> **MATERIAL FOR THE TASK**:
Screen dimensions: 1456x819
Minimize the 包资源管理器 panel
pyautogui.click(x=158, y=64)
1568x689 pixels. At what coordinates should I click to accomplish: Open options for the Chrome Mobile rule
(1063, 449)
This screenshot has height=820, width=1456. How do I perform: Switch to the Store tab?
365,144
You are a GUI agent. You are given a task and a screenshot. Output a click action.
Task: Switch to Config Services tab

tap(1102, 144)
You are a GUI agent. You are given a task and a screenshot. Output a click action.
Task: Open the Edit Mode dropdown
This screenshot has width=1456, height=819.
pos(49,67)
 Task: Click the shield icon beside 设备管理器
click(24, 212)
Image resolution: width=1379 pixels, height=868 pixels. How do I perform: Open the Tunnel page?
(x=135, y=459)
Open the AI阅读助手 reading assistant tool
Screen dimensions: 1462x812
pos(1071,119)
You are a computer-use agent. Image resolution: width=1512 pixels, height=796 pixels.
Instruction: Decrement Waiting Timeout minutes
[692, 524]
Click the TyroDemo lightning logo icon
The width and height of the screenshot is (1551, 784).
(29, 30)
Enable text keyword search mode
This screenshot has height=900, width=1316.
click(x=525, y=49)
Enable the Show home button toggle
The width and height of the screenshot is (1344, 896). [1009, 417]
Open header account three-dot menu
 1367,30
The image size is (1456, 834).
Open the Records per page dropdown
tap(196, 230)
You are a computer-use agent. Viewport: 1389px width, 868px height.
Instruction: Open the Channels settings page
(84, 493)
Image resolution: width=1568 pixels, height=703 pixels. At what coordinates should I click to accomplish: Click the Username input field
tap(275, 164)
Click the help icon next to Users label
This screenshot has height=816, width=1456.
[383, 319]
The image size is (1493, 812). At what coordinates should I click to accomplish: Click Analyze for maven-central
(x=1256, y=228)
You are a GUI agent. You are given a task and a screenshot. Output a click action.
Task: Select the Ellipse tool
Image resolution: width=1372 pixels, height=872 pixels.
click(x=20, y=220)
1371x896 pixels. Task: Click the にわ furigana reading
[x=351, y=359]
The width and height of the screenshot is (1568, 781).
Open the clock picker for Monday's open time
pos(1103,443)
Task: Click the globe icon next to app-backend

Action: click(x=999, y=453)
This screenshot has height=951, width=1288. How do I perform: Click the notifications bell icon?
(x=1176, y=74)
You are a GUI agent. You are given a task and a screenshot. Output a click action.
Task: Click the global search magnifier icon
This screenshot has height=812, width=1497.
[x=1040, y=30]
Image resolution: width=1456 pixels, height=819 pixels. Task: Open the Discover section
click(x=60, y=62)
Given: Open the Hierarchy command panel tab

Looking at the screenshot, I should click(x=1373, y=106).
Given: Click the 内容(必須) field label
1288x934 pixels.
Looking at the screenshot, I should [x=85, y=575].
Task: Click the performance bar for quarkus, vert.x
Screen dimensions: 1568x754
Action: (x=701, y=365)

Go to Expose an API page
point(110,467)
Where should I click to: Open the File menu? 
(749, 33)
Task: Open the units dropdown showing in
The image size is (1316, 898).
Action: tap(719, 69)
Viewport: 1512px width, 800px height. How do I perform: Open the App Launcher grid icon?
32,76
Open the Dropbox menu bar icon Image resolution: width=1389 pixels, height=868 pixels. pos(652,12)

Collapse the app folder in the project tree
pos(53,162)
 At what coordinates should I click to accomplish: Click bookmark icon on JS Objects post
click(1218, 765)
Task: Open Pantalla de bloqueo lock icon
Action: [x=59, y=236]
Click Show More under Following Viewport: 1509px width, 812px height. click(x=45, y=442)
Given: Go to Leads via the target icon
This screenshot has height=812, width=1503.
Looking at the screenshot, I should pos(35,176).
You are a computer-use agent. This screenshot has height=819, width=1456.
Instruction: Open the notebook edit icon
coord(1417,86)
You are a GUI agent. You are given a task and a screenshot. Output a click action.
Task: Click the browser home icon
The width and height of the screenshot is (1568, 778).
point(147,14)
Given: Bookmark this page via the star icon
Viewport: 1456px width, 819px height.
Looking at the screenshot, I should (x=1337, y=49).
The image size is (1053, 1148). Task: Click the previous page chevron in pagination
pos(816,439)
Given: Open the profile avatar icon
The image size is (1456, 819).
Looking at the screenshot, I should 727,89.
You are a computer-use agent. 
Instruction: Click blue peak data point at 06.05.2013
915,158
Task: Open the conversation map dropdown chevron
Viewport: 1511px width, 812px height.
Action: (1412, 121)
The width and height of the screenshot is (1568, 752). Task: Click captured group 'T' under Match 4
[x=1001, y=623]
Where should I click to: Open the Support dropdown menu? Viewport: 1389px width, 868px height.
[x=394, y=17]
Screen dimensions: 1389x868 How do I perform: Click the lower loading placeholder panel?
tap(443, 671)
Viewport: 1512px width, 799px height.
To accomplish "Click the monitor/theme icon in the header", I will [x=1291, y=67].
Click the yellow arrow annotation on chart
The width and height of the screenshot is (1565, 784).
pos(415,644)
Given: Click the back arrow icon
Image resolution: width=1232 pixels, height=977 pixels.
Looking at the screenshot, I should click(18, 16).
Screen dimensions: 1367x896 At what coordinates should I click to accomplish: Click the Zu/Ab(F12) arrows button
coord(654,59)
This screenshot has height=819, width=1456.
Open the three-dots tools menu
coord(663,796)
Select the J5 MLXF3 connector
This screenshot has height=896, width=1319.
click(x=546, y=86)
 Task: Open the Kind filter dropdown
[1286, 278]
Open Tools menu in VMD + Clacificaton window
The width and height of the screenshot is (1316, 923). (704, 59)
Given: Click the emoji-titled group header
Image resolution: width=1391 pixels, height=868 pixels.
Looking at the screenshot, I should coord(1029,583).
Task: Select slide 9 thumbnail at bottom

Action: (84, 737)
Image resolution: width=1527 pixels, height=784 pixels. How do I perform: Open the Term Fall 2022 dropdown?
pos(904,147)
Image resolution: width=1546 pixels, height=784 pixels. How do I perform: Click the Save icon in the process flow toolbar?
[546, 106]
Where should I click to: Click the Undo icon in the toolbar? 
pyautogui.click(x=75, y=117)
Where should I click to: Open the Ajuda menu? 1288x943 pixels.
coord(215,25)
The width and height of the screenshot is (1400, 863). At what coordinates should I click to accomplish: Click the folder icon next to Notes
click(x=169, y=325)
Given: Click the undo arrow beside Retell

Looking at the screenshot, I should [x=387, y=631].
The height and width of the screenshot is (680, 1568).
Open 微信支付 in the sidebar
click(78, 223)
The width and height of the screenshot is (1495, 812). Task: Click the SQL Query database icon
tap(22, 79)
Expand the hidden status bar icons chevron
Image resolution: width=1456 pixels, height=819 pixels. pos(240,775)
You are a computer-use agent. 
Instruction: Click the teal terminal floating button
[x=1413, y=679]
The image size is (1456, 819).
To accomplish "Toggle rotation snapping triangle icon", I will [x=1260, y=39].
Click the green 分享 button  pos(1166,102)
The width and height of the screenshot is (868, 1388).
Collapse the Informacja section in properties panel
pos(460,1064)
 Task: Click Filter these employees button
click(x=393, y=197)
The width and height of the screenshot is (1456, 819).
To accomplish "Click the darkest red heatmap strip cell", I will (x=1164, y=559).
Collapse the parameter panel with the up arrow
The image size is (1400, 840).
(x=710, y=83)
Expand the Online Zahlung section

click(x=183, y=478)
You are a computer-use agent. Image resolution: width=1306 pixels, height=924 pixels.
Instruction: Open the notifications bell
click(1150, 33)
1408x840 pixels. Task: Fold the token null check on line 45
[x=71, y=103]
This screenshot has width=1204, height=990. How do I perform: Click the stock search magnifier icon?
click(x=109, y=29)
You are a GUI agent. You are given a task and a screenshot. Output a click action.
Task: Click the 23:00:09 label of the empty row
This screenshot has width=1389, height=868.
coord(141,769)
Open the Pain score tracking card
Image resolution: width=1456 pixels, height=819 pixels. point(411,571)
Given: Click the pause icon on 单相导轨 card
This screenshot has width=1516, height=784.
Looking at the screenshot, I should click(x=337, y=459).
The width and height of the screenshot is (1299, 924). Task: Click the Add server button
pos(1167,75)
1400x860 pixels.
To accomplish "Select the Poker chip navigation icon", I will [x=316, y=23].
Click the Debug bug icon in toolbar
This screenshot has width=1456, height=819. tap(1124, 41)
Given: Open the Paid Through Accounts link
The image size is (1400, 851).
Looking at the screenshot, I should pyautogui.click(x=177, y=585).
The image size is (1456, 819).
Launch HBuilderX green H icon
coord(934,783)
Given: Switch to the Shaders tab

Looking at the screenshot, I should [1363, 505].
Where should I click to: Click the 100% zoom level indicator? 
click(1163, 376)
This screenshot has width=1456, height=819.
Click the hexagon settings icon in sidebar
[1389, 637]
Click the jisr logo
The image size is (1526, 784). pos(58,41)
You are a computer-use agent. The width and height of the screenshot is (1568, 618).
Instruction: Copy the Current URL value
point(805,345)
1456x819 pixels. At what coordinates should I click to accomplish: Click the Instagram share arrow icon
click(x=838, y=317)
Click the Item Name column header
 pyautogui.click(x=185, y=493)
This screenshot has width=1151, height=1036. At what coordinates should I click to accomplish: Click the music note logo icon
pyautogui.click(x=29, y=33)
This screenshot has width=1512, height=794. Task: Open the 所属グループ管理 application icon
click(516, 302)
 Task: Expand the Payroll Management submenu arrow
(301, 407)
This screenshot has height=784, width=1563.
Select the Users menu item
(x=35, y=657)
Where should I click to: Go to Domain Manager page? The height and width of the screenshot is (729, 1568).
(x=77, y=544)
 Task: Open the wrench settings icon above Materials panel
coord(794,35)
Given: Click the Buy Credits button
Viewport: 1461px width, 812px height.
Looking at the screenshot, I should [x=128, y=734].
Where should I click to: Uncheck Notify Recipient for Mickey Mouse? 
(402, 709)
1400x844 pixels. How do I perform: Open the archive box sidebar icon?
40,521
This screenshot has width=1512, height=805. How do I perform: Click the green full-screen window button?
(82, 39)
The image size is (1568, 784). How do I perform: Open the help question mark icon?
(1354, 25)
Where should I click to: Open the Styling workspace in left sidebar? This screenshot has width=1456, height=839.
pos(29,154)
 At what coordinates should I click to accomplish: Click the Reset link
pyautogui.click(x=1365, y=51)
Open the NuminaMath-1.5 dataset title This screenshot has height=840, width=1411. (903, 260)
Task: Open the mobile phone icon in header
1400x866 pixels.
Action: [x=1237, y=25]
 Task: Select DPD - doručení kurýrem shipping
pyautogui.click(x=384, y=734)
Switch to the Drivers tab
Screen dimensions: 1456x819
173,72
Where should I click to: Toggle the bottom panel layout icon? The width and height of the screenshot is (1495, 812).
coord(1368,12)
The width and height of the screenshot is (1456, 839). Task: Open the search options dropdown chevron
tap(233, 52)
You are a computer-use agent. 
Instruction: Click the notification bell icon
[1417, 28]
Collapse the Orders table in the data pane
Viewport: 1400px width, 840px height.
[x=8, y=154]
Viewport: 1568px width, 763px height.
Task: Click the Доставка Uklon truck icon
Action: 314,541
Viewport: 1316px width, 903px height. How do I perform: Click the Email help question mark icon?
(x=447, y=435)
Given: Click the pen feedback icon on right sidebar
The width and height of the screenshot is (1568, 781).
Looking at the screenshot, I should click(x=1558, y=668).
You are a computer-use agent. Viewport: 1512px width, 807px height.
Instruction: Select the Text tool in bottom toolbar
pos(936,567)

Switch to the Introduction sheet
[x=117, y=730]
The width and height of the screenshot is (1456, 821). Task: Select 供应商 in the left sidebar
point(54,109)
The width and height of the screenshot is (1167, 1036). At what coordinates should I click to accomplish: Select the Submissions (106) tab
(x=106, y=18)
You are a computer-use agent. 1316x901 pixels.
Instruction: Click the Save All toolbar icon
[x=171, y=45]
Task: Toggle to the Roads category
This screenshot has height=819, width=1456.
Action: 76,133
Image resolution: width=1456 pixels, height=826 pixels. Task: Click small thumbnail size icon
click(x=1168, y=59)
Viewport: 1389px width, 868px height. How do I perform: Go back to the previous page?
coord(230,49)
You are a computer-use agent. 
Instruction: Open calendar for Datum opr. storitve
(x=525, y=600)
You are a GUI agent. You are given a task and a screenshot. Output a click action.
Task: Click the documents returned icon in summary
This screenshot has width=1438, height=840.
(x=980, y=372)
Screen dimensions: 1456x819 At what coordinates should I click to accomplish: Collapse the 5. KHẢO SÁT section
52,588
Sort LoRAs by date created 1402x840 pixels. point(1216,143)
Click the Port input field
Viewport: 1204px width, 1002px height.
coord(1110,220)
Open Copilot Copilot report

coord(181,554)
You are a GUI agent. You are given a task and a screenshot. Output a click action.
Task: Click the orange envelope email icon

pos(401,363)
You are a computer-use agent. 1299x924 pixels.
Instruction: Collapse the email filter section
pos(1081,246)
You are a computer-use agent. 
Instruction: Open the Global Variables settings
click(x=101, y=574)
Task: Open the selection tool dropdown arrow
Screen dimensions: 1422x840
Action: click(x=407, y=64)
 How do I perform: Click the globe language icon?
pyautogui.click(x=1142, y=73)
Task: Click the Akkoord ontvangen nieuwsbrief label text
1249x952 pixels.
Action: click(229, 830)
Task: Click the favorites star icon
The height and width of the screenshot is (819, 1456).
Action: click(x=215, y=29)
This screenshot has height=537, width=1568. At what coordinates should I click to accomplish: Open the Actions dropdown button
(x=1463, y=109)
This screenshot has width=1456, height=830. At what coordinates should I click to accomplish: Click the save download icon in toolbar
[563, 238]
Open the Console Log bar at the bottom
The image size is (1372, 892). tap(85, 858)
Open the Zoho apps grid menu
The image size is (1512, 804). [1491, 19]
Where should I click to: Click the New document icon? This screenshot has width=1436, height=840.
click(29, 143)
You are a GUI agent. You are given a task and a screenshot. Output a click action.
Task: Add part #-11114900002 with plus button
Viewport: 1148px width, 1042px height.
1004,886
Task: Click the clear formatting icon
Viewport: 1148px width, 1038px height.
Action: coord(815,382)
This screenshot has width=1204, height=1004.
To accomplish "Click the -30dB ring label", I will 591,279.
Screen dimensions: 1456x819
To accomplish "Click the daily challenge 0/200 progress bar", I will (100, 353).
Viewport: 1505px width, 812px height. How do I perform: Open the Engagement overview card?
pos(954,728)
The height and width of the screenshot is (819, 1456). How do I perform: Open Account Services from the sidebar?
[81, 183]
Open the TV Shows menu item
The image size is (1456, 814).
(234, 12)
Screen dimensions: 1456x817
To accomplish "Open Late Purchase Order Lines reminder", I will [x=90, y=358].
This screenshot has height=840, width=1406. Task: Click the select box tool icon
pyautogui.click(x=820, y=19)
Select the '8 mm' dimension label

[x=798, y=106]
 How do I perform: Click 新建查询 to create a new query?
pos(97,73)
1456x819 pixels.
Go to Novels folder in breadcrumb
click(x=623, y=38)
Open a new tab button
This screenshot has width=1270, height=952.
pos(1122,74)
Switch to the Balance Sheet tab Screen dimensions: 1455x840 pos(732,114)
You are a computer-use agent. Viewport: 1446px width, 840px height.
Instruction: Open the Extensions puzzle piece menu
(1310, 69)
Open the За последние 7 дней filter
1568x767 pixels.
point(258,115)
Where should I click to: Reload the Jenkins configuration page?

> **PROBLEM TO SOLVE**:
From the line containing "The width and height of the screenshot is (868, 1388)." down to the line containing "You are a computer-use agent. Image resolution: width=1306" in the material above, reproduce every line exactly, including the two end lines.

> **YOUR SOLUTION**:
The width and height of the screenshot is (868, 1388).
Collapse the Informacja section in properties panel
pos(460,1064)
 Task: Click Filter these employees button
click(x=393, y=197)
The width and height of the screenshot is (1456, 819).
To accomplish "Click the darkest red heatmap strip cell", I will (x=1164, y=559).
Collapse the parameter panel with the up arrow
The image size is (1400, 840).
(x=710, y=83)
Expand the Online Zahlung section

click(x=183, y=478)
You are a computer-use agent. Image resolution: width=1306 pixels, height=924 pixels.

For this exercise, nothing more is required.